Batalla cultural: hasta las restas suman
El que abomina de la batalla pero no deja de batallar contra los que la dan. No es amigo del fuego salvo del amigo. Molesto, pero vigorizante
Stalin, preguntó, desdeñoso: «¿Cuántas divisiones tiene el Papa?» Se refería a divisiones acorazadas y pretendía resultar muy irónico. Sin embargo, Roma tenía más divisiones de las que se pensaba el tirano, y a la larga más eficaces. Divisiones no de tanques, sino de ideas y sensibilidades. Del mismo modo que muchas son las moradas en la casa del Padre, incontables son los espíritus y los carismas en la Iglesia; y eso es un valor, también beligerante, como demostró la historia.
Aunque la Iglesia y la derecha no son lo mismo, en la derecha es lo mismo; y todavía lo es más en el conjunto heterogéneo de lo que no es la izquierda. La división es la fuerza, si el sentido del humor y el sentido común celebran esa variedad, y hay un mínimo común denominador. Como las famosas flechas de ese padre que pide, desde el lecho de muerte, una a cada uno de sus hijos y las va partiendo, a pesar de su debilidad. Luego vuelve a pedir otra por hijo, pero esta vez las junta y entonces, unidas las diferentes flechas, nadie puede romperlas.
Divisiones hay a punta pala, pero tomemos un tema candente: la batalla cultural. La cuestión no se divide –ser o no ser– sólo entre quienes están a favor o en contra. Qué va.
Entre quienes no quieren ni oír hablar de la batalla cultural, se distingue enseguida entre los que no la dan porque creen que ésa es la forma imbatible de ganarla y quienes no porque sostienen que no existe. Los primeros pueden subdividirse entre los que opinan que la mejor estrategia consiste en pedir perdón ininterrumpidamente y los que creen en la economía, o en una estanca estética, o en una intimidad inmarcesible. Entre los segundos, surge una subdivisión entre los que no creen que exista batalla porque ya hemos sido derrotados y los que creen que ya ganaron: venció el amor universal, aunque sea en versión postmoderna y ecoprogresista, guay.
Las mismas divisiones caben los firmes partidarios. Está quien urge a destrozar silogismos ajenos. Hay quien escoge el cuerpo a cuerpo en las redes. Está quien asume que la batalla cultural no conquista el corazón de los rivales, pero impide que los propios nos descorazonemos o, dicho al modo del poeta Carlos G. Munté: «Sin intención alguna de cambiar el mundo,/ sin intención alguna de que éste me cambie». También algunos frívolos pensamos que los resultados Dios dirá…, pero que, mientras tanto, es bastante más divertido batirse por la verdad, el bien y la bondad.
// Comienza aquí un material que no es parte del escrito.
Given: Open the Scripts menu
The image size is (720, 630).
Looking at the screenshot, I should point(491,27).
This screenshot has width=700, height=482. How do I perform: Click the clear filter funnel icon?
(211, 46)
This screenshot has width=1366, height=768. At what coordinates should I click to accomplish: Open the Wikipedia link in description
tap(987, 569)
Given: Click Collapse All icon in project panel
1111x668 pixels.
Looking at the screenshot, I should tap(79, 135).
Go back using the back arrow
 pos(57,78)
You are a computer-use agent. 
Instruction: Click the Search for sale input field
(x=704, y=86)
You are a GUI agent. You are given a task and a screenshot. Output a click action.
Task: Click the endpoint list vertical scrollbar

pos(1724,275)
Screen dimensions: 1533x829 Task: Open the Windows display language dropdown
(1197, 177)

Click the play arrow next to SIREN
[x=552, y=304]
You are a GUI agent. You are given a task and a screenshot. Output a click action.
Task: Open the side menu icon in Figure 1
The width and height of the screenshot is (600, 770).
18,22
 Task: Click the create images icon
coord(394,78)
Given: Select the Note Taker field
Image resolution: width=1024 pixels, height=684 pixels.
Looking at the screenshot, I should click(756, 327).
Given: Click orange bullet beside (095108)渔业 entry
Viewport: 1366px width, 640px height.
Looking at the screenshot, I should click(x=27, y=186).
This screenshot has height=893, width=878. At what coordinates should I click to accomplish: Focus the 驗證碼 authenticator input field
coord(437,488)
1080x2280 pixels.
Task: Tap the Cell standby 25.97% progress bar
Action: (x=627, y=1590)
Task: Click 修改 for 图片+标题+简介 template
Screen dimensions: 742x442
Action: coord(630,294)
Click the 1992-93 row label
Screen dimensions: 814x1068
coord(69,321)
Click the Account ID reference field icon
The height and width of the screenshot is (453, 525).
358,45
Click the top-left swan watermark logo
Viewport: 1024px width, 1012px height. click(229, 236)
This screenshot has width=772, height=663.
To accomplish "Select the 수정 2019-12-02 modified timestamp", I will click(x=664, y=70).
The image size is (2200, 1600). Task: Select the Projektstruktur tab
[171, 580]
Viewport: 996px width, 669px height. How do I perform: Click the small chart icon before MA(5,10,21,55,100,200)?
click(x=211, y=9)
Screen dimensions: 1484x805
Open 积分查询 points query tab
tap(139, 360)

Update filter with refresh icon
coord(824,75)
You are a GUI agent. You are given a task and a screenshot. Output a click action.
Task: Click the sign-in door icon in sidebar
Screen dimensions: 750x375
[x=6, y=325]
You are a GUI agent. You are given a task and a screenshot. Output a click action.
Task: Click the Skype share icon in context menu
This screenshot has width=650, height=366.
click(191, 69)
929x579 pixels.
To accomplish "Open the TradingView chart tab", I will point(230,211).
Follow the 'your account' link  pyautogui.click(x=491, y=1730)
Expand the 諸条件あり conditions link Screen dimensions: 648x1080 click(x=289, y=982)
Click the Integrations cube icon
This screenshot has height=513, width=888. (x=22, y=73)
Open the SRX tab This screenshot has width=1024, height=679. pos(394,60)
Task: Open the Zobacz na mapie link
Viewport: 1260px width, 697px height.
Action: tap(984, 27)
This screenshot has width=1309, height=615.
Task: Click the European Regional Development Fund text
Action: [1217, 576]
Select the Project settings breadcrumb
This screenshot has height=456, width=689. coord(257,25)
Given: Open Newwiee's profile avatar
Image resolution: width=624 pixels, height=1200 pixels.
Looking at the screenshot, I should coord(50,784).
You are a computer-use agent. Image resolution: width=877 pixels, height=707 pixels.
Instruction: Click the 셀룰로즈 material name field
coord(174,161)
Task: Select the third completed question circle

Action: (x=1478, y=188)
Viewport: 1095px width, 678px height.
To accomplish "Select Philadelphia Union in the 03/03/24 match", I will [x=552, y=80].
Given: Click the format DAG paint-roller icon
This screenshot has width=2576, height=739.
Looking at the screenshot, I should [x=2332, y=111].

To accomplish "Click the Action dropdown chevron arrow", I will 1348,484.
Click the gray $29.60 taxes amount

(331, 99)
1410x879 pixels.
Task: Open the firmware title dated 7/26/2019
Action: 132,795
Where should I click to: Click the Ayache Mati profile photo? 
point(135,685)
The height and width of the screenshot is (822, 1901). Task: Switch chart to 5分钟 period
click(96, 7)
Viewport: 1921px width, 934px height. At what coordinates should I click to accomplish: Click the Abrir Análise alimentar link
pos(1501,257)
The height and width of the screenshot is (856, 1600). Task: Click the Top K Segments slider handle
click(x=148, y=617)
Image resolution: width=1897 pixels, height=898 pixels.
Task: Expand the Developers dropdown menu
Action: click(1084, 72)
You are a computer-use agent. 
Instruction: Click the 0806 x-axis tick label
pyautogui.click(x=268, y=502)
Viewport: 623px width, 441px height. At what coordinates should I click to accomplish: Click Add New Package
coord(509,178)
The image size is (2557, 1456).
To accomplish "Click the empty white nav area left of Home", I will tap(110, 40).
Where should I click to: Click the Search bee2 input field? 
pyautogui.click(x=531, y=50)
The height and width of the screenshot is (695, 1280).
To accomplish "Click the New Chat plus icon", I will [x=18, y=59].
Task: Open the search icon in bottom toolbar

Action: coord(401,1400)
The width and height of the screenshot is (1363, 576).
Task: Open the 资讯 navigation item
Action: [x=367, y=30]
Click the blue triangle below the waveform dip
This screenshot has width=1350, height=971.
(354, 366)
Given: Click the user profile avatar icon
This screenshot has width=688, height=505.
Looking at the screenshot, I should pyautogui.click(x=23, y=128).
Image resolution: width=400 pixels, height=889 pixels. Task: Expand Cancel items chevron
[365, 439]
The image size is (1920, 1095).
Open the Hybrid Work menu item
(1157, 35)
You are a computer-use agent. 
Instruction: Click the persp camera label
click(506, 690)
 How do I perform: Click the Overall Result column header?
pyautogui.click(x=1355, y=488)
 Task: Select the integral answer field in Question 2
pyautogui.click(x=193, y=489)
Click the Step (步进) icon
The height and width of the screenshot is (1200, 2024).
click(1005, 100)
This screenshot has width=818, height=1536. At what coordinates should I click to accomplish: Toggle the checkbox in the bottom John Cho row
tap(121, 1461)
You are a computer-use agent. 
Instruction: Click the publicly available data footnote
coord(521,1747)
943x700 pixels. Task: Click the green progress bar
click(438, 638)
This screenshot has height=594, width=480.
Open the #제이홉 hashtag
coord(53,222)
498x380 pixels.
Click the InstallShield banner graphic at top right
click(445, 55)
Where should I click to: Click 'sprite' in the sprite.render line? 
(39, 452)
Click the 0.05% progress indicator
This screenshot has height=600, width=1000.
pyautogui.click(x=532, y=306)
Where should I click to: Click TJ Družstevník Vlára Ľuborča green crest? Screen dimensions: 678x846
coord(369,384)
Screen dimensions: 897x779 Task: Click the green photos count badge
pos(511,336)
¿Dónde colocar al que piensa que la mejor batalla cultural es compartir las doctrinas del contrario? No sé, dejémoslo aquí, en el centro del artículo. Otro aparte: el que abomina de la batalla pero no deja de batallar contra los que la dan. No es amigo del fuego salvo del amigo. Molesto, pero vigorizante.
En la variedad está el punto. Divide y vencerás, porque implica un despliegue, una sinergia, un abarcar matices de una realidad poliédrica. Como poco, se evita la redundancia; aunque es más. Defender la libertad de pensamiento y expresión, en la teoría y en la práctica, es básico. No lo afirmo desde el relativismo, en absoluto, sino convencido de que a cualquier verdad, con uno que la diga, le basta. No requiere quórum.
Ahora que han puesto la Guerra Civil de rabiosa actualidad, recordaré un ejemplo. En el 36, ante el pelotón, el portuense Pedro Muñoz Seca dice a sus asesinos: «Parece que no tienen ustedes la intención de incluirme en el círculo de sus amistades». En idénticas circunstancias, Ramiro de Maeztu cincela: «Vosotros no sabéis por qué me matáis, pero yo sí que sé por qué muero: para que vuestros hijos sean mejores que vosotros». Qué diversidad de tonos. Difícil admirar más a uno que a otro, pero no hay que elegir. Las divisiones nos multiplican.